Creating Test Certificates

// Create with default values.
$certificate = $service->createFake();

// Create with custom values.
$certificate = $service->createFake(
    id: '12345678-9',
    name: 'John Doe',
    email: '[email protected]'
);

// Use the certificate.
$id = $certificate->getId();
$name = $certificate->getName();
$isValid = $certificate->isActive();

Complete Example

// Initialize the service.
$loader = new CertificateLoader();
$faker = new CertificateFaker($loader);
$validator = new CertificateValidator();
$service = new CertificateService($faker, $loader, $validator);

// Create a test certificate.
$certificate = $service->createFake(
    id: '12345678-9',
    name: 'John Doe',
    email: '[email protected]'
);

// Extract certificate data.
echo "Certificate ID: " . $certificate->getId() . "\n";
echo "Certificate Name: " . $certificate->getName() . "\n";
echo "Valid until: " . $certificate->getTo() . "\n";
echo "Days remaining: " . $certificate->getExpirationDays() . "\n";

// Validate the certificate.
try {
    $service->validate($certificate);
    echo "Certificate is valid\n";
} catch (CertificateException $e) {
    echo "Invalid certificate: " . $e->getMessage() . "\n";
}

// Export the certificate.
$pkcs12Data = $certificate->getPkcs12('password');
file_put_contents('certificate.p12', $pkcs12Data);

// Later, load the certificate back.
$loadedCertificate = $service->loadFromFile('certificate.p12', 'password');

Customizing the Service

Custom Validator

You can create a custom validator by implementing the CertificateValidatorInterface:

use Derafu\Certificate\Contract\CertificateInterface;
use Derafu\Certificate\Contract\CertificateValidatorInterface;
use Derafu\Certificate\Exception\CertificateException;

class MyCustomValidator implements CertificateValidatorInterface
{
    public function validate(CertificateInterface $certificate): void
    {
        // Implement your validation logic.
        if (!$certificate->isActive()) {
            throw new CertificateException(
                'Certificate is expired.'
            );
        }

        // Add specific validation for your use case.
        if ($certificate->getExpirationDays() < 30) {
            throw new CertificateException(
                'Certificate will expire in less than 30 days.'
            );
        }
    }
}

// Use your custom validator.
$customValidator = new MyCustomValidator();
$service = new CertificateService($faker, $loader, $customValidator);

Service Components

CertificateLoader

The CertificateLoader component handles loading certificates from various sources:

• PKCS#12 files.
• PKCS#12 binary data.
• Array of keys.
• Individual public and private keys.

CertificateFaker

The CertificateFaker component provides a way to create self-signed certificates for testing purposes:

• Create certificates with custom subject information.
• Create certificates with custom issuer information.
• Create certificates with custom validity periods.

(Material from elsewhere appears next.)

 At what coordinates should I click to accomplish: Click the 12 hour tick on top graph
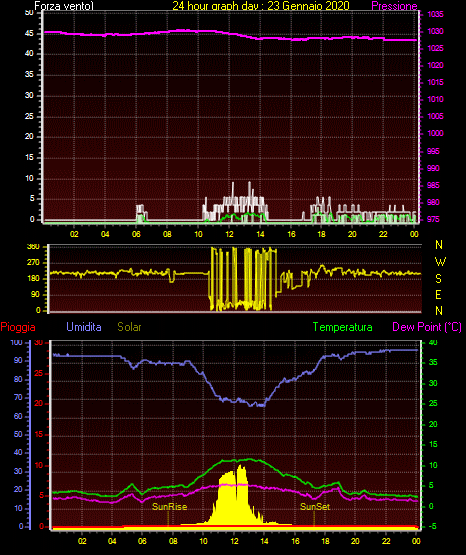click(x=229, y=234)
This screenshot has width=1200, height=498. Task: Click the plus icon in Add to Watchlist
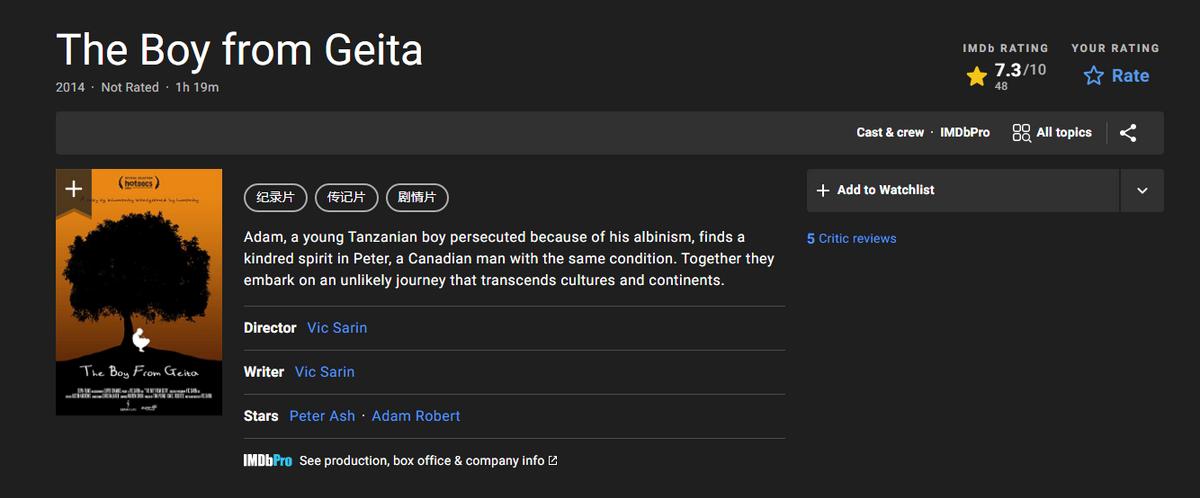[823, 190]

Under the hood, it uses the SelfSignedCertificate class.

CertificateValidator

The CertificateValidator component validates certificates according to specific requirements:

• Checks if the certificate ID (RUN) is properly formatted.
• Ensures that “K” in the ID is uppercase.
• Verifies that the certificate is not expired.

The default validator is designed for Chilean certificates used with the SII (Servicio de Impuestos Internos), but you can implement your own validator for different requirements.